===== Provided information

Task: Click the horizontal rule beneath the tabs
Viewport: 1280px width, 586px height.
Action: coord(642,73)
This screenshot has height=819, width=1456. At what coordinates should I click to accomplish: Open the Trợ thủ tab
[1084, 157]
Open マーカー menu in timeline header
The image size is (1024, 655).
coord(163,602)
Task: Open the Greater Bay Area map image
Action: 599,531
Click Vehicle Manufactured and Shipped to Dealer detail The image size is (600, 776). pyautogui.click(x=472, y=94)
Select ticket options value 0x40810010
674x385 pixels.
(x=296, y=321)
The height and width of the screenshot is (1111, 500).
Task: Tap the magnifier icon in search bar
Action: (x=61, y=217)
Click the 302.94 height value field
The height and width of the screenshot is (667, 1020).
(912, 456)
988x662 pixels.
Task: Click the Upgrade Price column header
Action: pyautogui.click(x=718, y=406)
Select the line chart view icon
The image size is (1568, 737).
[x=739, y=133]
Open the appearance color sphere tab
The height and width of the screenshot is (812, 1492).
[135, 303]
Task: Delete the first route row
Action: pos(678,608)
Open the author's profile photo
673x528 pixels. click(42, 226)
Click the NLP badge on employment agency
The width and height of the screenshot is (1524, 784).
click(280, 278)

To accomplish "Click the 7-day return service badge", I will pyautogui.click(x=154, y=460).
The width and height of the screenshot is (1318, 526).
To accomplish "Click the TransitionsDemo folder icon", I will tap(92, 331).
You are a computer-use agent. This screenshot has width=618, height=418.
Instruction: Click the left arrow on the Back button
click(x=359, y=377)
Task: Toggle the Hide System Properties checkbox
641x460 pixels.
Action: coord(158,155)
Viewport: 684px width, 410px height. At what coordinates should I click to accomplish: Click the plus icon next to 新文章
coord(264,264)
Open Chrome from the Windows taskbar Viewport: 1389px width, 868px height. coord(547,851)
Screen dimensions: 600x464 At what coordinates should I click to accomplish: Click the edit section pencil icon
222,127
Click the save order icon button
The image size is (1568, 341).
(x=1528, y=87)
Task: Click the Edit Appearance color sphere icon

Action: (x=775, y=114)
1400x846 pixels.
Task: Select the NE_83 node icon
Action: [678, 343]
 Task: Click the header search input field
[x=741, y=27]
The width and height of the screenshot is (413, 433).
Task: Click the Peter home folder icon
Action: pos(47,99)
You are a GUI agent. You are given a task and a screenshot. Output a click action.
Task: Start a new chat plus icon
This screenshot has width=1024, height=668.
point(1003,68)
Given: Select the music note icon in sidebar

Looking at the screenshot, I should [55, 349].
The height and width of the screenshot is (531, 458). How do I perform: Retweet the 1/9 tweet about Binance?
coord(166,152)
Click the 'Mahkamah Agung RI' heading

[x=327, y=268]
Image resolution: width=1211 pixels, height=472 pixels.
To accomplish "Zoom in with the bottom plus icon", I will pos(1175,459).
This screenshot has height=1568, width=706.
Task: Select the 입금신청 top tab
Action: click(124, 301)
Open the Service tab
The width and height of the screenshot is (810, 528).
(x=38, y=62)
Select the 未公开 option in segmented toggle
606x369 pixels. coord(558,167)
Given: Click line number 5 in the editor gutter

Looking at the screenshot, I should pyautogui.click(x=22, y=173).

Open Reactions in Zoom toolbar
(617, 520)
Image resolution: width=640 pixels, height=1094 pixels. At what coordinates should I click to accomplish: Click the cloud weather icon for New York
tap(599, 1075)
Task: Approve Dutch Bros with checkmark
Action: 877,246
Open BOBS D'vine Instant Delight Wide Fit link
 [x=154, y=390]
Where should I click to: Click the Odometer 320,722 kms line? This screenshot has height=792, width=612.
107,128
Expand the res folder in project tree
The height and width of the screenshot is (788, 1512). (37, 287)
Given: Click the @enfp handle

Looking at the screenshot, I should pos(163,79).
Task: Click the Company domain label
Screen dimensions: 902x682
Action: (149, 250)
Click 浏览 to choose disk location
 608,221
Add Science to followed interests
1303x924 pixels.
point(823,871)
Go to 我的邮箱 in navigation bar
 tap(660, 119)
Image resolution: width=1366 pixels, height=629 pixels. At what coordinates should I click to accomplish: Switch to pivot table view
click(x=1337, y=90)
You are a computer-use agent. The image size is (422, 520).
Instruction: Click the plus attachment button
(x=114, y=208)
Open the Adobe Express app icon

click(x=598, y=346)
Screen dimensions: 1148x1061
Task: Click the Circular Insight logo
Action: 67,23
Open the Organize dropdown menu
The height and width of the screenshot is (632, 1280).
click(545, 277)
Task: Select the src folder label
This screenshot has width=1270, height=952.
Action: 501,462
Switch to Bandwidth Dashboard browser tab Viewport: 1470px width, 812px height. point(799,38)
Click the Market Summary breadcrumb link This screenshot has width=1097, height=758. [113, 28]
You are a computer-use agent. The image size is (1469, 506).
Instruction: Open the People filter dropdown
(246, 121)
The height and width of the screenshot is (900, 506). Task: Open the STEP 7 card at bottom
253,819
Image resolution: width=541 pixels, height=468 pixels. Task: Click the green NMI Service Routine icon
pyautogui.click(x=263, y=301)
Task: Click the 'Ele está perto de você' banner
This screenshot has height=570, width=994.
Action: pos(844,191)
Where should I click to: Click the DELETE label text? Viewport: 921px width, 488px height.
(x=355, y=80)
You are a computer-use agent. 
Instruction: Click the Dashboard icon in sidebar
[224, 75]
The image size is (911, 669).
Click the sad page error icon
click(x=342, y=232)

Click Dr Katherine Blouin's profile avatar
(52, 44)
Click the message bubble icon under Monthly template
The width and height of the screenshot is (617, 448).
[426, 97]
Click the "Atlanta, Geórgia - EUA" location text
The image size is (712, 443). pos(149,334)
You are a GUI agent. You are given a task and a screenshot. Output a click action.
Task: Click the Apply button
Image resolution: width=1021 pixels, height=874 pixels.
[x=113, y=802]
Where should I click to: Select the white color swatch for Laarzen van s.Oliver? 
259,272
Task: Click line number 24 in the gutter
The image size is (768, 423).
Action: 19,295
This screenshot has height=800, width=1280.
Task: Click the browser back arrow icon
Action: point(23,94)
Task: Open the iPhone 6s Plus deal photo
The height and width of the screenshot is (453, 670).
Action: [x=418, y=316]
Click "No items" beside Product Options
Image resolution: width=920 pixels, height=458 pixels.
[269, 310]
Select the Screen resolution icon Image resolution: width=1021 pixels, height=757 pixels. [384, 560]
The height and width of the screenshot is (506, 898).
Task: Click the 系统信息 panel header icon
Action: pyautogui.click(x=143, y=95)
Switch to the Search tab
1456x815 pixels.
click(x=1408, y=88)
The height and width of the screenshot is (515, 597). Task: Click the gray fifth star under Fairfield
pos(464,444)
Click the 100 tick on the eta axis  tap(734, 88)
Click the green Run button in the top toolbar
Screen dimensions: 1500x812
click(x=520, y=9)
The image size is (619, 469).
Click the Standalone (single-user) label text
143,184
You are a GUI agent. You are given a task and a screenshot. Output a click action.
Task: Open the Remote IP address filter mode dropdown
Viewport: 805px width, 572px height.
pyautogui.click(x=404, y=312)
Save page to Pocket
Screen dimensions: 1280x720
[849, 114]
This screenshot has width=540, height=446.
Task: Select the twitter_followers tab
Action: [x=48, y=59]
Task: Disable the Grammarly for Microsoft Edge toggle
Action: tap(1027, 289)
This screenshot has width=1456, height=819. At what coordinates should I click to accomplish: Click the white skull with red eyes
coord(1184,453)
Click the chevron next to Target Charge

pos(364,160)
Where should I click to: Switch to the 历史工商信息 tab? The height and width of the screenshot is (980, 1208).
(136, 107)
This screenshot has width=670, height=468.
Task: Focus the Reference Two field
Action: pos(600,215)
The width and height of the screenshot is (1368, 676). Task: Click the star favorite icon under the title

==========

Return all the lines shown above, precisely as they stand.

- **The answer**
Task: Click the horizontal rule beneath the tabs
Viewport: 1280px width, 586px height.
Action: coord(642,73)
This screenshot has height=819, width=1456. At what coordinates should I click to accomplish: Open the Trợ thủ tab
[1084, 157]
Open マーカー menu in timeline header
The image size is (1024, 655).
coord(163,602)
Task: Open the Greater Bay Area map image
Action: 599,531
Click Vehicle Manufactured and Shipped to Dealer detail The image size is (600, 776). pyautogui.click(x=472, y=94)
Select ticket options value 0x40810010
674x385 pixels.
(x=296, y=321)
The height and width of the screenshot is (1111, 500).
Task: Tap the magnifier icon in search bar
Action: (x=61, y=217)
Click the 302.94 height value field
The height and width of the screenshot is (667, 1020).
(912, 456)
988x662 pixels.
Task: Click the Upgrade Price column header
Action: pyautogui.click(x=718, y=406)
Select the line chart view icon
The image size is (1568, 737).
[x=739, y=133]
Open the appearance color sphere tab
The height and width of the screenshot is (812, 1492).
[135, 303]
Task: Delete the first route row
Action: pos(678,608)
Open the author's profile photo
673x528 pixels. click(42, 226)
Click the NLP badge on employment agency
The width and height of the screenshot is (1524, 784).
click(280, 278)

To accomplish "Click the 7-day return service badge", I will pyautogui.click(x=154, y=460).
The width and height of the screenshot is (1318, 526).
To accomplish "Click the TransitionsDemo folder icon", I will tap(92, 331).
You are a computer-use agent. This screenshot has width=618, height=418.
Instruction: Click the left arrow on the Back button
click(x=359, y=377)
Task: Toggle the Hide System Properties checkbox
641x460 pixels.
Action: coord(158,155)
Viewport: 684px width, 410px height. At what coordinates should I click to accomplish: Click the plus icon next to 新文章
coord(264,264)
Open Chrome from the Windows taskbar Viewport: 1389px width, 868px height. coord(547,851)
Screen dimensions: 600x464 At what coordinates should I click to accomplish: Click the edit section pencil icon
222,127
Click the save order icon button
The image size is (1568, 341).
(x=1528, y=87)
Task: Click the Edit Appearance color sphere icon

Action: (x=775, y=114)
1400x846 pixels.
Task: Select the NE_83 node icon
Action: [678, 343]
 Task: Click the header search input field
[x=741, y=27]
The width and height of the screenshot is (413, 433).
Task: Click the Peter home folder icon
Action: pos(47,99)
You are a GUI agent. You are given a task and a screenshot. Output a click action.
Task: Start a new chat plus icon
This screenshot has width=1024, height=668.
point(1003,68)
Given: Select the music note icon in sidebar

Looking at the screenshot, I should [55, 349].
The height and width of the screenshot is (531, 458). How do I perform: Retweet the 1/9 tweet about Binance?
coord(166,152)
Click the 'Mahkamah Agung RI' heading

[x=327, y=268]
Image resolution: width=1211 pixels, height=472 pixels.
To accomplish "Zoom in with the bottom plus icon", I will pos(1175,459).
This screenshot has height=1568, width=706.
Task: Select the 입금신청 top tab
Action: click(124, 301)
Open the Service tab
The width and height of the screenshot is (810, 528).
(x=38, y=62)
Select the 未公开 option in segmented toggle
606x369 pixels. coord(558,167)
Given: Click line number 5 in the editor gutter

Looking at the screenshot, I should pyautogui.click(x=22, y=173).

Open Reactions in Zoom toolbar
(617, 520)
Image resolution: width=640 pixels, height=1094 pixels. At what coordinates should I click to accomplish: Click the cloud weather icon for New York
tap(599, 1075)
Task: Approve Dutch Bros with checkmark
Action: 877,246
Open BOBS D'vine Instant Delight Wide Fit link
 [x=154, y=390]
Where should I click to: Click the Odometer 320,722 kms line? This screenshot has height=792, width=612.
107,128
Expand the res folder in project tree
The height and width of the screenshot is (788, 1512). (37, 287)
Given: Click the @enfp handle

Looking at the screenshot, I should pos(163,79).
Task: Click the Company domain label
Screen dimensions: 902x682
Action: (149, 250)
Click 浏览 to choose disk location
 608,221
Add Science to followed interests
1303x924 pixels.
point(823,871)
Go to 我的邮箱 in navigation bar
 tap(660, 119)
Image resolution: width=1366 pixels, height=629 pixels. At what coordinates should I click to accomplish: Switch to pivot table view
click(x=1337, y=90)
You are a computer-use agent. The image size is (422, 520).
Instruction: Click the plus attachment button
(x=114, y=208)
Open the Adobe Express app icon

click(x=598, y=346)
Screen dimensions: 1148x1061
Task: Click the Circular Insight logo
Action: 67,23
Open the Organize dropdown menu
The height and width of the screenshot is (632, 1280).
click(545, 277)
Task: Select the src folder label
This screenshot has width=1270, height=952.
Action: 501,462
Switch to Bandwidth Dashboard browser tab Viewport: 1470px width, 812px height. point(799,38)
Click the Market Summary breadcrumb link This screenshot has width=1097, height=758. [113, 28]
You are a computer-use agent. The image size is (1469, 506).
Instruction: Open the People filter dropdown
(246, 121)
The height and width of the screenshot is (900, 506). Task: Open the STEP 7 card at bottom
253,819
Image resolution: width=541 pixels, height=468 pixels. Task: Click the green NMI Service Routine icon
pyautogui.click(x=263, y=301)
Task: Click the 'Ele está perto de você' banner
This screenshot has height=570, width=994.
Action: pos(844,191)
Where should I click to: Click the DELETE label text? Viewport: 921px width, 488px height.
(x=355, y=80)
You are a computer-use agent. 
Instruction: Click the Dashboard icon in sidebar
[224, 75]
The image size is (911, 669).
Click the sad page error icon
click(x=342, y=232)

Click Dr Katherine Blouin's profile avatar
(52, 44)
Click the message bubble icon under Monthly template
The width and height of the screenshot is (617, 448).
[426, 97]
Click the "Atlanta, Geórgia - EUA" location text
The image size is (712, 443). pos(149,334)
You are a GUI agent. You are given a task and a screenshot. Output a click action.
Task: Click the Apply button
Image resolution: width=1021 pixels, height=874 pixels.
[x=113, y=802]
Where should I click to: Select the white color swatch for Laarzen van s.Oliver? 
259,272
Task: Click line number 24 in the gutter
The image size is (768, 423).
Action: 19,295
This screenshot has height=800, width=1280.
Task: Click the browser back arrow icon
Action: point(23,94)
Task: Open the iPhone 6s Plus deal photo
The height and width of the screenshot is (453, 670).
Action: [x=418, y=316]
Click "No items" beside Product Options
Image resolution: width=920 pixels, height=458 pixels.
[269, 310]
Select the Screen resolution icon Image resolution: width=1021 pixels, height=757 pixels. [384, 560]
The height and width of the screenshot is (506, 898).
Task: Click the 系统信息 panel header icon
Action: pyautogui.click(x=143, y=95)
Switch to the Search tab
1456x815 pixels.
click(x=1408, y=88)
The height and width of the screenshot is (515, 597). Task: Click the gray fifth star under Fairfield
pos(464,444)
Click the 100 tick on the eta axis  tap(734, 88)
Click the green Run button in the top toolbar
Screen dimensions: 1500x812
click(x=520, y=9)
The image size is (619, 469).
Click the Standalone (single-user) label text
143,184
You are a GUI agent. You are given a task and a screenshot. Output a click action.
Task: Open the Remote IP address filter mode dropdown
Viewport: 805px width, 572px height.
pyautogui.click(x=404, y=312)
Save page to Pocket
Screen dimensions: 1280x720
[849, 114]
This screenshot has width=540, height=446.
Task: Select the twitter_followers tab
Action: [x=48, y=59]
Task: Disable the Grammarly for Microsoft Edge toggle
Action: tap(1027, 289)
This screenshot has width=1456, height=819. At what coordinates should I click to accomplish: Click the white skull with red eyes
coord(1184,453)
Click the chevron next to Target Charge

pos(364,160)
Where should I click to: Switch to the 历史工商信息 tab? The height and width of the screenshot is (980, 1208).
(136, 107)
This screenshot has width=670, height=468.
Task: Focus the Reference Two field
Action: pos(600,215)
The width and height of the screenshot is (1368, 676). Task: Click the star favorite icon under the title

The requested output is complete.